** START OF Raw records **

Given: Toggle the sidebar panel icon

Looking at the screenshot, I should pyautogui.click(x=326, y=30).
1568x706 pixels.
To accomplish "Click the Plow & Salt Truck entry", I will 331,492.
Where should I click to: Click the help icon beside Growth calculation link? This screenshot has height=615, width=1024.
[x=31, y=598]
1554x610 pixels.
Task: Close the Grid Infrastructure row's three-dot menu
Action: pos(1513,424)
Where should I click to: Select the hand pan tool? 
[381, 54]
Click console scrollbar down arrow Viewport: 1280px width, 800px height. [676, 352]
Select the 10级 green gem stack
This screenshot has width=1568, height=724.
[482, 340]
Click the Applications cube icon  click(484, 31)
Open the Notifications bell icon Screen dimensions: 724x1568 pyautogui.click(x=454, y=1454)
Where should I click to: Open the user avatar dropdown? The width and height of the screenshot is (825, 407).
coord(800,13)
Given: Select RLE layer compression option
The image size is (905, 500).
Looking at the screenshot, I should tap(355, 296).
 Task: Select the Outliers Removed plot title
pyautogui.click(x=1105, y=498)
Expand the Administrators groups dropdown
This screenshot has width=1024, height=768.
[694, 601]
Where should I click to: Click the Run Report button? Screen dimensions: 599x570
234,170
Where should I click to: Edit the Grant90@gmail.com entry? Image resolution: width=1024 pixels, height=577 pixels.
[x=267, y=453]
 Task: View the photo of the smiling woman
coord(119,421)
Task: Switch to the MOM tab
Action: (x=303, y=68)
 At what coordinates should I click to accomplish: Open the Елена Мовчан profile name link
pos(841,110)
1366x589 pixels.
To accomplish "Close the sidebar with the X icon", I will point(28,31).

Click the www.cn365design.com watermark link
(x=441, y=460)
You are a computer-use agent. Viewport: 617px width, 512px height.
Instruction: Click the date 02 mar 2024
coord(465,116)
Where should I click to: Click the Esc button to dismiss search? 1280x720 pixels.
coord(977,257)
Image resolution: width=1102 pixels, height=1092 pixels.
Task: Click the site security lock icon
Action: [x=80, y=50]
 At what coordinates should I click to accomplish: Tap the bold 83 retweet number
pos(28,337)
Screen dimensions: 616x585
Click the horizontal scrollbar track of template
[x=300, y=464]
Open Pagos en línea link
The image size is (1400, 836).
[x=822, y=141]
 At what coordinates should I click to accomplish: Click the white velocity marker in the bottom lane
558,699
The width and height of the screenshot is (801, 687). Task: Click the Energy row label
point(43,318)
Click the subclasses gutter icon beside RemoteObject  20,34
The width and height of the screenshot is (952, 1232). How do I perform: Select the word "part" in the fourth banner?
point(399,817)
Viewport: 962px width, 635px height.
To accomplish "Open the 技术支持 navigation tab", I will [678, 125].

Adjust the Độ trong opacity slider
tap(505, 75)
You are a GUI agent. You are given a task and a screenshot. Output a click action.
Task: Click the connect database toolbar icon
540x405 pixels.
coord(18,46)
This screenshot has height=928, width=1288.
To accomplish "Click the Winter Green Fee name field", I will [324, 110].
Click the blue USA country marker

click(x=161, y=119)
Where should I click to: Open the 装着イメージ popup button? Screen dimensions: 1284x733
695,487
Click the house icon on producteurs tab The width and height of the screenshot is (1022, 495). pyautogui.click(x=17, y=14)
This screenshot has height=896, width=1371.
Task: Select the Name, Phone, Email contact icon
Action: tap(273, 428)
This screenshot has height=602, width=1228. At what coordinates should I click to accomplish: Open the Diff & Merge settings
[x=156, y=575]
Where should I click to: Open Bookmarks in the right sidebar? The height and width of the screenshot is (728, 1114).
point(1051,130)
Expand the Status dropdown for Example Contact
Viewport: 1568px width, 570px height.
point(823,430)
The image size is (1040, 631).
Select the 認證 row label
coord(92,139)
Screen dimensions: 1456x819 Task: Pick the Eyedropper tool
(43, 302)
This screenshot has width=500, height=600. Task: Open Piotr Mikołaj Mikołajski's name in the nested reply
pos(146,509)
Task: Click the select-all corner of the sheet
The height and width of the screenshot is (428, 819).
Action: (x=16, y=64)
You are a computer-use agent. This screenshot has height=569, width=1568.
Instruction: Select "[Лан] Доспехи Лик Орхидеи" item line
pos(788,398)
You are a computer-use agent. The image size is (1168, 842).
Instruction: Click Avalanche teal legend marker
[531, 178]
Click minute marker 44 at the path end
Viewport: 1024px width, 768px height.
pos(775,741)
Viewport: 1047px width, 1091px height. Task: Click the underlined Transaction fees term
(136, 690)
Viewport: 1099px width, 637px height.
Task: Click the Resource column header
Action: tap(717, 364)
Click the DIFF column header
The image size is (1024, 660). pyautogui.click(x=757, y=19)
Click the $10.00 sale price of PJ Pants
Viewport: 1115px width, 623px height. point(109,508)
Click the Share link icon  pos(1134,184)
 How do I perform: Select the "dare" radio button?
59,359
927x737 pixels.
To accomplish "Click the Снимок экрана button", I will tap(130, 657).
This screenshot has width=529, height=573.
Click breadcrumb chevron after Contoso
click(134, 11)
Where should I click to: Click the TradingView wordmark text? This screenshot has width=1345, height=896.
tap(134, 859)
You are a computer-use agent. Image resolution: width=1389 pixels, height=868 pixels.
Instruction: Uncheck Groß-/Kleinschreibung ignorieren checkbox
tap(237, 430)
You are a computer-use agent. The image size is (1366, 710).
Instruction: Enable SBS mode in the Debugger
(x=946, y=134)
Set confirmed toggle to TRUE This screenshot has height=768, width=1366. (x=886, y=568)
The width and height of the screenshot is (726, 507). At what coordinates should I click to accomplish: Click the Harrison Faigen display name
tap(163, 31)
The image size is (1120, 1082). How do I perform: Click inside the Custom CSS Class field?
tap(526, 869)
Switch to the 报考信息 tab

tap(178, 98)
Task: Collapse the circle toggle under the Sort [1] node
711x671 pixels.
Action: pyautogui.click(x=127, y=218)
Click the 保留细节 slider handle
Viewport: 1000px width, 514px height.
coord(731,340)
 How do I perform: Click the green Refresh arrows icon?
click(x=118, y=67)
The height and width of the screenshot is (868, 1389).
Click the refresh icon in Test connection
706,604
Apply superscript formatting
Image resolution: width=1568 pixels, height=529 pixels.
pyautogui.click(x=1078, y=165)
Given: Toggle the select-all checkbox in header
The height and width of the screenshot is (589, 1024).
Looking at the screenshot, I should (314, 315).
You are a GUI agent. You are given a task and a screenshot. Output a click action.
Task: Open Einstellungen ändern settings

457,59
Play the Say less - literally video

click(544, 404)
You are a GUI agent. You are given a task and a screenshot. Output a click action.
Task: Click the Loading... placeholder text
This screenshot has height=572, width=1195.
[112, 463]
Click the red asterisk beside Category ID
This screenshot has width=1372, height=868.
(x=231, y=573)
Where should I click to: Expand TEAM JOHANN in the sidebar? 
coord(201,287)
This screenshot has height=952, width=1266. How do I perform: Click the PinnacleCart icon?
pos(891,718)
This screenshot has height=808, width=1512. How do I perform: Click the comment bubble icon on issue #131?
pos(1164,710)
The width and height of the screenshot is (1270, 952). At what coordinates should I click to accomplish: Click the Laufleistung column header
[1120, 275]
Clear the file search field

** END OF Raw records **

What to work on → Rewrite the rows starting at the line containing "Where should I click to: Open the user" and ending at the line containing "Looking at the screenshot, I should tap(355, 296).", substituting "encoding" for "compression" and leaving everything else unchanged.

Task solution →
Where should I click to: Open the user avatar dropdown? The width and height of the screenshot is (825, 407).
coord(800,13)
Given: Select RLE layer encoding option
The image size is (905, 500).
Looking at the screenshot, I should tap(355, 296).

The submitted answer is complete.